Thank you all for the help and the tips you gave me. I learned a lot from this exercise. In particular, I had never used the color zones module before because it seemed too difficult. However, after spending some time on it, I found it to be very powerful and easy to use. I see that sigmoid can be very effective with only a few adjustments, but in this case, it removes too much depth in the highlights for my taste. Here a version that I find satisfying. It’s not meant to be artistic, but the closest to the scene I memorized with my eyes.


DSC00486_01.ARW.xmp (18.6 KB)

6 Likes

ART

DT 4.2 sigmoid used with tone eq as well. I found that I actually think the sky looks natural too, but I agree that color zones is a good way to reduce it. I like the ‘HSL base setting’ preset for this module. But I haven’t used color zones in this version at all.
Thanks for posting!


DSC00486.ARW.xmp (12.2 KB)

I fancied doing something kind of graphic… not if sure I succeeded!

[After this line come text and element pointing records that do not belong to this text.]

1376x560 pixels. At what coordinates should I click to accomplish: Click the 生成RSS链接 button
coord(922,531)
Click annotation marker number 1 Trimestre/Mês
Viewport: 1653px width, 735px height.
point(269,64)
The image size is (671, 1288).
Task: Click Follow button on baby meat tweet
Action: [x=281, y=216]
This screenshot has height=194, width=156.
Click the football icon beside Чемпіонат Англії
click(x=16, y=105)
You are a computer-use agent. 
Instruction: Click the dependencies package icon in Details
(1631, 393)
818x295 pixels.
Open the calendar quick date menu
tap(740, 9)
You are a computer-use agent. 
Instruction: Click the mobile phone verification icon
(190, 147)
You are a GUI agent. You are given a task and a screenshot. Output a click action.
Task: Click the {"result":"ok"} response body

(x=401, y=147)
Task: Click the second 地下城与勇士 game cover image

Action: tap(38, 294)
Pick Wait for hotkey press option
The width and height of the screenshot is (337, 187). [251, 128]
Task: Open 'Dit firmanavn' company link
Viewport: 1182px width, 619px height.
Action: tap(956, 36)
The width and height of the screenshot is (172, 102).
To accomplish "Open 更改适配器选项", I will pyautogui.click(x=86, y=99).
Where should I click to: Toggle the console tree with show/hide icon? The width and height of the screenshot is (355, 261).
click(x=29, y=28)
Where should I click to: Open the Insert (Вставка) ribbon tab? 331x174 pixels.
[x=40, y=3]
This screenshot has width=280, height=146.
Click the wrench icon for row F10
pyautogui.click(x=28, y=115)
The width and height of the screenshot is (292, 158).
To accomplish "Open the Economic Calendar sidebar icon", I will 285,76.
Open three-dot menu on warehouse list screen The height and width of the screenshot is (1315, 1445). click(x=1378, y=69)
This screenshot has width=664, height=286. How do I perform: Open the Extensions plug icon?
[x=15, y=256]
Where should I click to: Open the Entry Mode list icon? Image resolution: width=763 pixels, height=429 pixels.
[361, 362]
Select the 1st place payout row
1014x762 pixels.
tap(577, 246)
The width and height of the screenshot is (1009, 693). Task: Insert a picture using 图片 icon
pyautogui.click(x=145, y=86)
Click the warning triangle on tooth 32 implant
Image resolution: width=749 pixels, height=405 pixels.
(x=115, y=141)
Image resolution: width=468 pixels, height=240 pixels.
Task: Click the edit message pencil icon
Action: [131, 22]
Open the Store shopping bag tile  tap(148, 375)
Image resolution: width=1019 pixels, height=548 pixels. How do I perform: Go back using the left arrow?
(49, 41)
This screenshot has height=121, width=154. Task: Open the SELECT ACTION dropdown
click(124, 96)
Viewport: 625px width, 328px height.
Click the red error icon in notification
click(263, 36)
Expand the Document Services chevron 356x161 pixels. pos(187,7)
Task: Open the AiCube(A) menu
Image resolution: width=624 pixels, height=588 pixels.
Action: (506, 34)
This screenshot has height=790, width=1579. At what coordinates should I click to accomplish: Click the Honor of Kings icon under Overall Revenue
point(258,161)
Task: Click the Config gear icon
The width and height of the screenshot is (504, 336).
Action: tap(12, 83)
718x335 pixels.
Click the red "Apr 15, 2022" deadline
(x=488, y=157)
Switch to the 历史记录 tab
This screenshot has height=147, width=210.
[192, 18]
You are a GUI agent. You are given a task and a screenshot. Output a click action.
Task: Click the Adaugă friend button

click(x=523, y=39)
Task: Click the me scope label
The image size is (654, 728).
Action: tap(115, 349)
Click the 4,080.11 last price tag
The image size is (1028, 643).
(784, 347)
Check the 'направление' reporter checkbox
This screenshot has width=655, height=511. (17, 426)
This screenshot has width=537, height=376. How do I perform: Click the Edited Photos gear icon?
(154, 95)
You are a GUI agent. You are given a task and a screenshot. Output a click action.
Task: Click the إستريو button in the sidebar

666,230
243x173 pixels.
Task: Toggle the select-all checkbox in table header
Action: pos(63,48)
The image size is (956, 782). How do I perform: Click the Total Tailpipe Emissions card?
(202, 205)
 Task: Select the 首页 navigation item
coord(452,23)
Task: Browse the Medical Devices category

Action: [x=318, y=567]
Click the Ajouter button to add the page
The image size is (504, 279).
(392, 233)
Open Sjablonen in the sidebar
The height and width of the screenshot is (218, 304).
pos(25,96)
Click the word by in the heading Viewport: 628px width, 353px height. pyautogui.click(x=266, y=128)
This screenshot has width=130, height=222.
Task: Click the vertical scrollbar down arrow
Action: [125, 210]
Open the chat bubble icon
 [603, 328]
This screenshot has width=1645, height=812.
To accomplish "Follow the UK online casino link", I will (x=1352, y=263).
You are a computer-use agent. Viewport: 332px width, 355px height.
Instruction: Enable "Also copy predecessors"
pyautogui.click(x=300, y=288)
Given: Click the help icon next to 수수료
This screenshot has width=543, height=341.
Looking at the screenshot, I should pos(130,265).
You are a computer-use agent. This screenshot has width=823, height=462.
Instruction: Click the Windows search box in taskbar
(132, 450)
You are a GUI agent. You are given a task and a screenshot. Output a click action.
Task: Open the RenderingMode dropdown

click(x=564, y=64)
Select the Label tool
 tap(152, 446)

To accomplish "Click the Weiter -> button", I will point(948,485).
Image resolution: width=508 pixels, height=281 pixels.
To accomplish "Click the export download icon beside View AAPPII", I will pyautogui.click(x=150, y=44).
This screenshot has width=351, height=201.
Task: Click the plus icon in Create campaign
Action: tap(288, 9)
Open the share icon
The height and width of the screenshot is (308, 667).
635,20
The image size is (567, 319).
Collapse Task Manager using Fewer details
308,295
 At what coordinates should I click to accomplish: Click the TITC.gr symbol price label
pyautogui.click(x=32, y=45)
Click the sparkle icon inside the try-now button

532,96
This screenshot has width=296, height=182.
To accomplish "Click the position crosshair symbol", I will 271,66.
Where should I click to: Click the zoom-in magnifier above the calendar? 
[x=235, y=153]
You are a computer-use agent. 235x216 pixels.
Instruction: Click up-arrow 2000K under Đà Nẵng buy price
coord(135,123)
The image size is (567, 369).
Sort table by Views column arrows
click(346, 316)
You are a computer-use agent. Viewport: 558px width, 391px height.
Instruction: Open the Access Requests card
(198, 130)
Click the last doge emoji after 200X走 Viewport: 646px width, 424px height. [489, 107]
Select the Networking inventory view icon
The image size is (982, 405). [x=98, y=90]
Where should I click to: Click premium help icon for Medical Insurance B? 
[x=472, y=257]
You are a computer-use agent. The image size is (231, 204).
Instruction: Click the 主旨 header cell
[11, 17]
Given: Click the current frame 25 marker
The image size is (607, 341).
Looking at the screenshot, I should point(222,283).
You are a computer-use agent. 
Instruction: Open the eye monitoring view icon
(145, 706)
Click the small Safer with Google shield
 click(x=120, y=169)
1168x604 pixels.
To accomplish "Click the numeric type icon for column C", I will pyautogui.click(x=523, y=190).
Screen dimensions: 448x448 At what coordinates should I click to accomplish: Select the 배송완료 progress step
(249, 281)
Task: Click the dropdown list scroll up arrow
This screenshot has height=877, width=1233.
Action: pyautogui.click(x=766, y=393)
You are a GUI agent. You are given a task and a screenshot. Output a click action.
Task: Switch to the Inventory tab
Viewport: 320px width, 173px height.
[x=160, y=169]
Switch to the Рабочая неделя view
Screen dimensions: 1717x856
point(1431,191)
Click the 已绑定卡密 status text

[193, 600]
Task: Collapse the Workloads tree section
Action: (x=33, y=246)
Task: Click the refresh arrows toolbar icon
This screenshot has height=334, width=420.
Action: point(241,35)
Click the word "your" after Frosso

DSC00486_01.ARW.xmp (17.4 KB)

Just one more :wink: messed around in GIMP with the last one. Isn’t it marvellous? :woozy_face:

4 Likes

Here’s my version using DT 4.2
DSC00486.ARW.xmp (25.5 KB)

3 Likes

Thanks for posting
darktable 4.2


DSC00486_02.ARW.xmp (25.2 KB)

1 Like

DT 4.2

DSC00486.ARW.xmp (18,9 KB)

1 Like

Another version…

DSC00486_01.ARW.xmp (17.8 KB)

4 Likes

Thanks for sharing. My try in RT


DSC00486-1.jpg.out.pp3 (14.2 KB)

thanks for this play, i like it very much.

Too late i saw, you are asking for darktable edits, here my try in RTdev


DSC00486.ARW.jpg.out.pp3 (25,4 KB)

of course i understand you want to get rid of this yellow sky, how about the yellish color as a sundowner?